:: SECTION DU DOCUMENT ::

Sans doute est-ce sur le terrain du dol, que l’usage du nudge pourrait rencontrer le plus de critiques. Le dol, selon l’article 1137 du Code civil, est le fait pour un contractant d’obtenir le consentement de l’autre par des manœuvres ou des mensonges, à moins que ce soit par une dissimulation intentionnelle d’une information. Biais cognitif destiné à influencer, sans contraindre, tout nudge peut-il être ainsi sommairement réduit à une manœuvre, ou un artifice, destiné à amener le cocontractant à une fausse appréciation de la réalité ? En dépit de manœuvres plus ou moins malhonnêtes, liées à l’exploitation abusive de biais cognitifs, induisant en erreur son cocontractant, et l’amenant ainsi à consentir, le nudge parait davantage correspondre au registre de la simple exagération, comme il est souvent de mise en matière marketing. C’est tenir compte ici d’un enseignement lointain, que l’on tient du droit romain, lequel différenciait très justement dolus malus, répréhensible, et dolus bonus, toléré. Cette ligne de partage entre le bon et mauvais dol est un facilitateur de transactions, tant les menus mensonges et la propension de certains à louer à l’excès les mérites d’un futur contrat sont notoires. En biaisant le cadre décisionnel, l’utilisateur de nudge crée simplement un climat propice à l’engagement pour atteindre un résultat optimal. En cela, le droit à réaliser une « bonne affaire », en s’abstenant d’alerter son cocontractant sur la valeur d’une prestation, n’est jamais en soi répréhensible En revanche, si le nudge est employé pour masquer la dissimulation intentionnelle d’une information, il devient une réticence dolosive, sanctionnable comme telle, selon l’article 1138 du Code civil, mais à la condition encore que la victime prouve son caractère déterminant.
En somme, tout comme l’erreur, le dol semble impropre à refluer l’emploi des nudges – outils de mise en scène et d’exploitation des schémas de pensée faussement logique – au stade de la recherche du consentement. Cela explique que cette incitation discrète à s’engager va trouver à se déployer outrageusement dans les contrats standardisés proposés au plus grand nombre sous forme d’adhésion.

:::
:: EXTRAIT DE DONNÉES ::

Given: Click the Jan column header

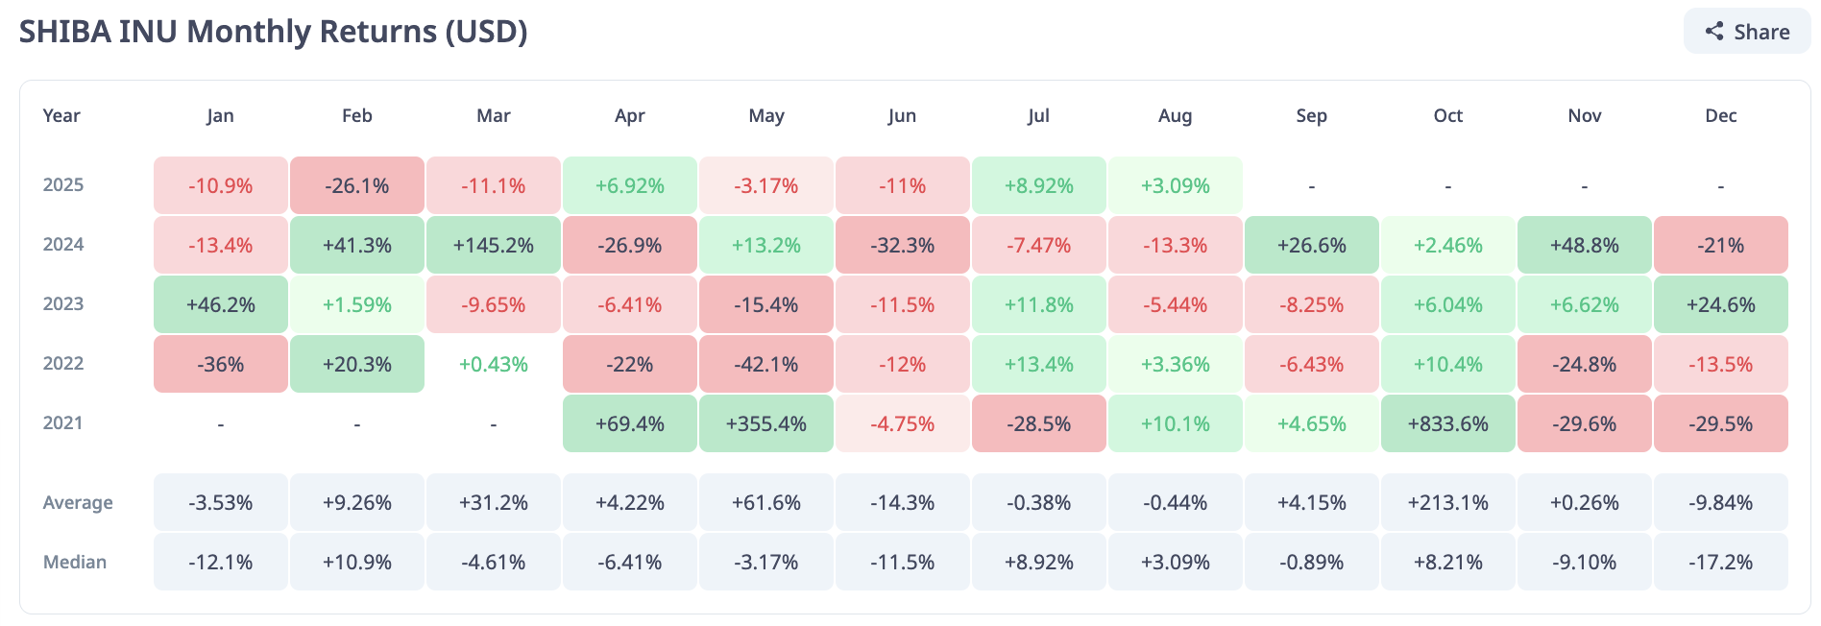Looking at the screenshot, I should [x=220, y=115].
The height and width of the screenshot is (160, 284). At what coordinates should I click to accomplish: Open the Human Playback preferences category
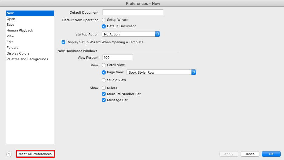[x=20, y=30]
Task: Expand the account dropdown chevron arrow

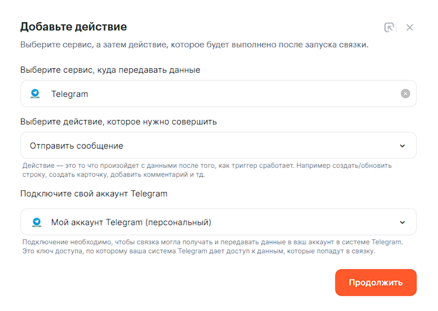Action: [x=402, y=222]
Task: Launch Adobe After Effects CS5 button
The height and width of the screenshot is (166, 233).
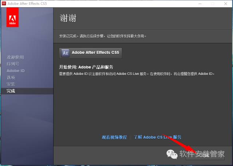Action: tap(91, 53)
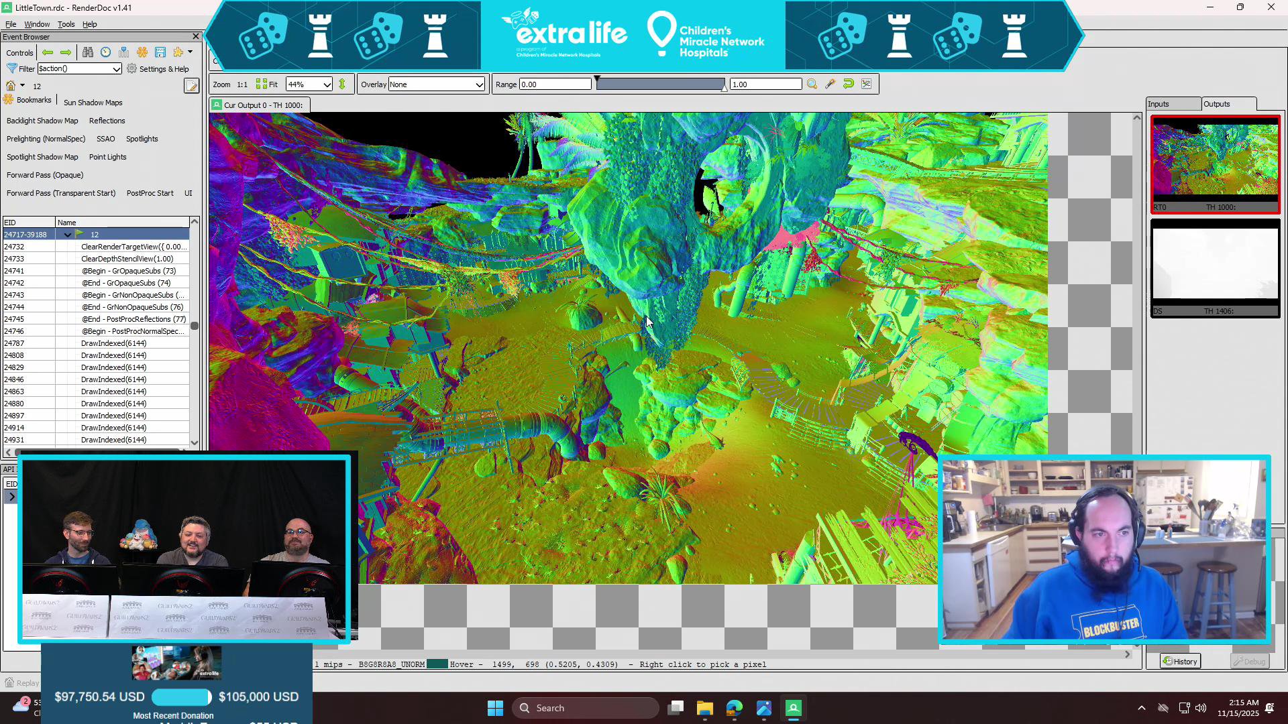Go to the previous draw call arrow

[x=48, y=52]
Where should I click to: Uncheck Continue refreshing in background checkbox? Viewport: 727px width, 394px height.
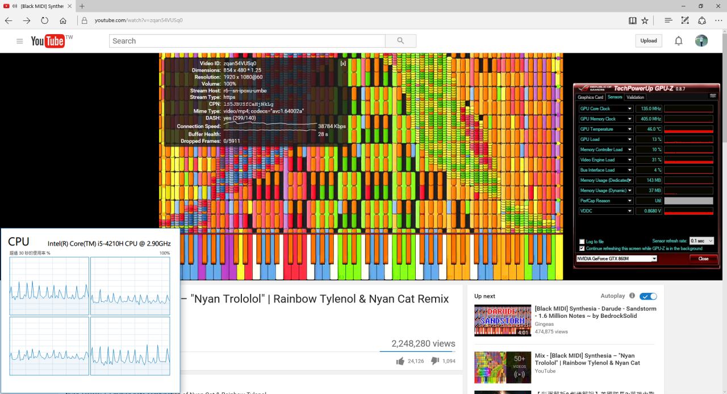coord(582,248)
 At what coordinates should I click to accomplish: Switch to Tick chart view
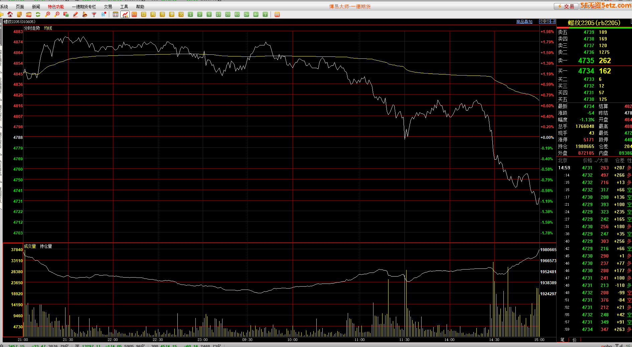[x=134, y=14]
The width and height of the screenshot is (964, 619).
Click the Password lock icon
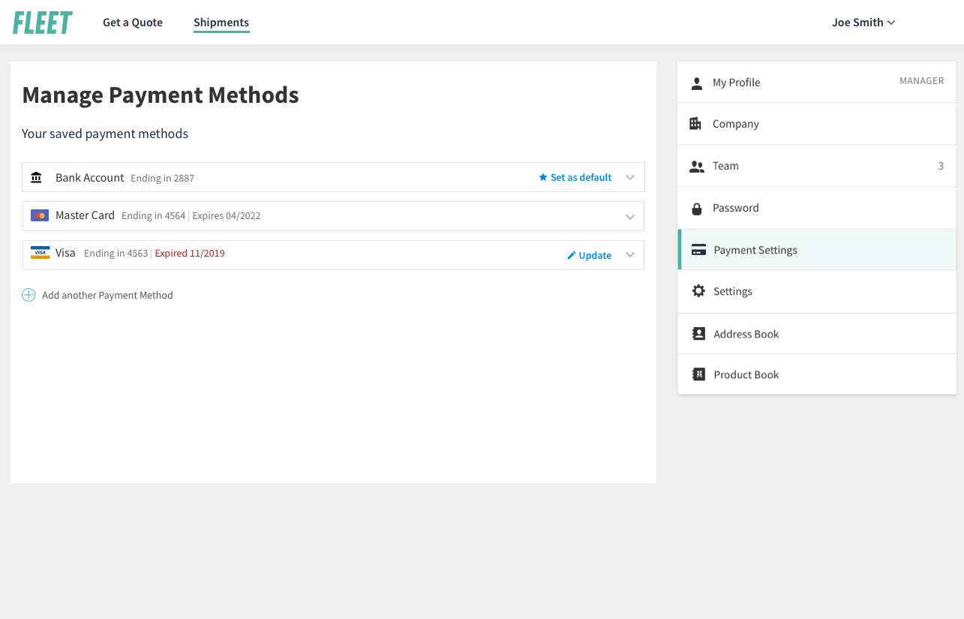coord(697,209)
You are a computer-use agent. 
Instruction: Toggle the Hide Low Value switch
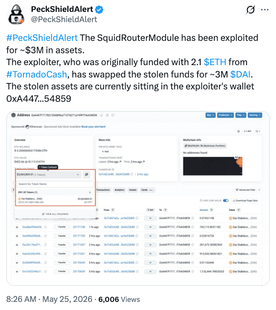tap(226, 201)
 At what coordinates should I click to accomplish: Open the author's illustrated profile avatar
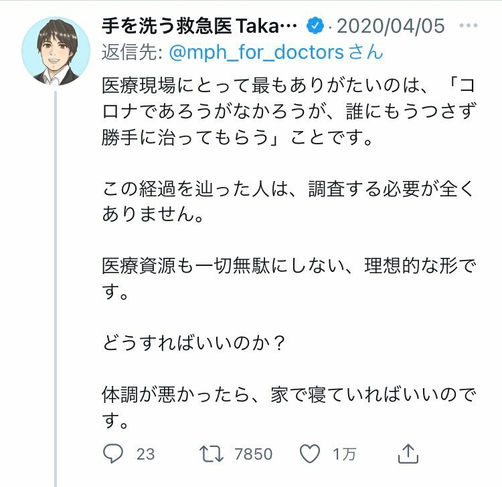tap(56, 51)
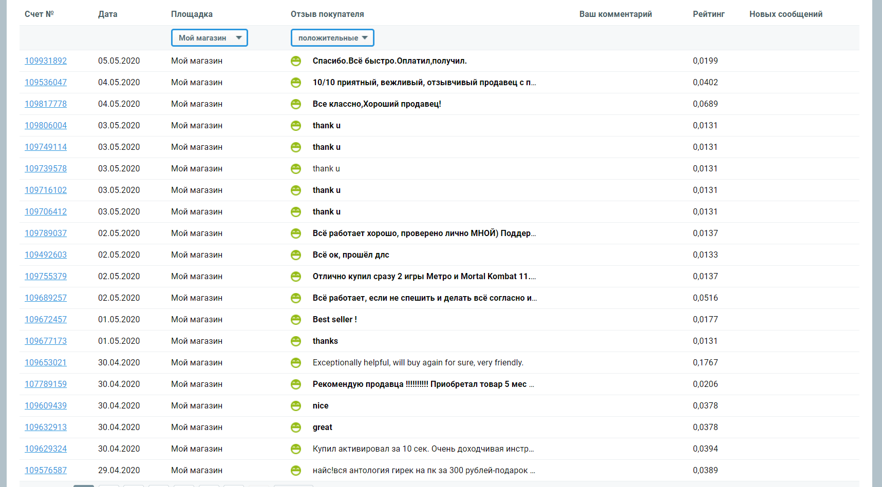
Task: Open the review starting 'Exceptionally helpful'
Action: 418,363
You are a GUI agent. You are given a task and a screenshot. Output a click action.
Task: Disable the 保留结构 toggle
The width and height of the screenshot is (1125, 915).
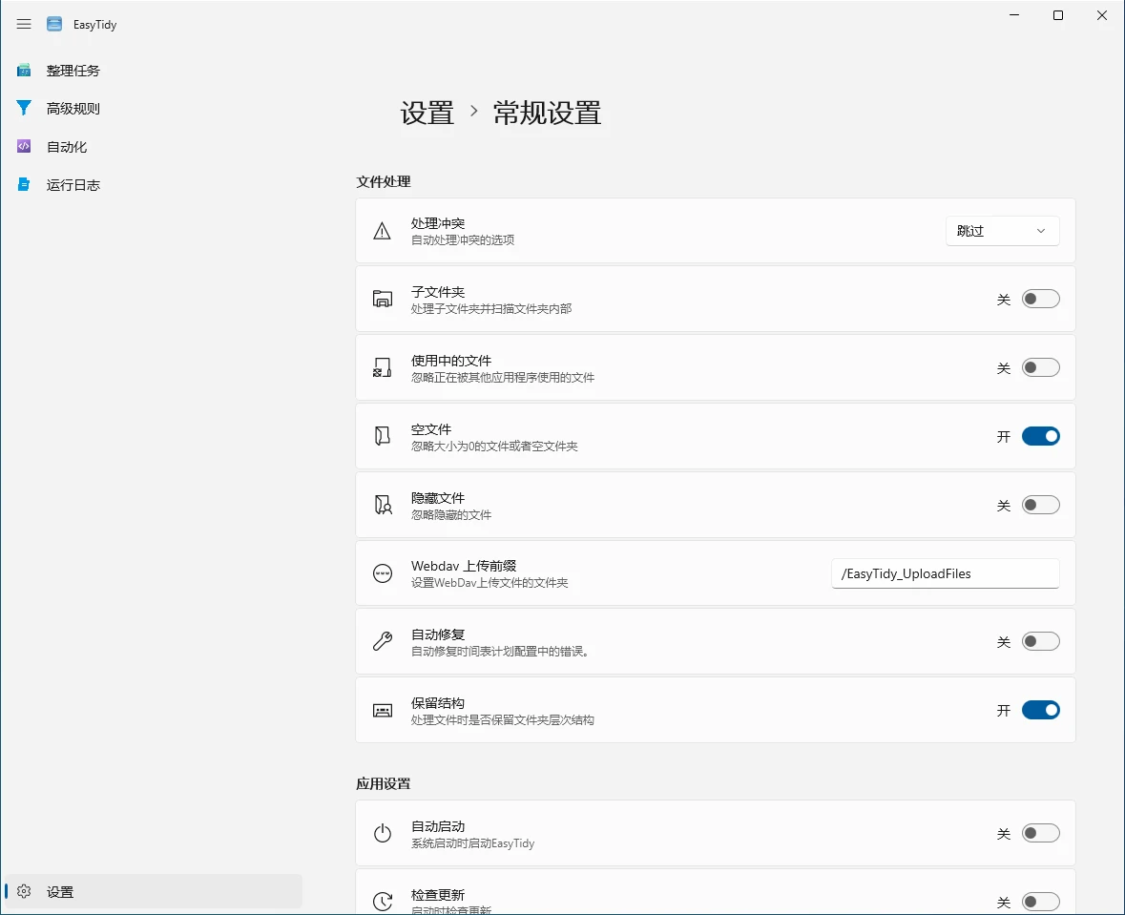tap(1040, 710)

:::

TRAVAIL DEMANDÉ:
(a) D'après le passage sur le nudge et le dol, quel article du Code civil définit le dol ?
(b) Recopiez le passage sur le nudge et le dol, de « En somme, tout » jusqu'à « sous forme d’adhésion. », en renommant « contrats standardisés » en « contrats types ».

CORRIGÉ DES EXERCICES:
(a) L'article 1137 du Code civil.

(b)
En somme, tout comme l’erreur, le dol semble impropre à refluer l’emploi des nudges – outils de mise en scène et d’exploitation des schémas de pensée faussement logique – au stade de la recherche du consentement. Cela explique que cette incitation discrète à s’engager va trouver à se déployer outrageusement dans les contrats types proposés au plus grand nombre sous forme d’adhésion.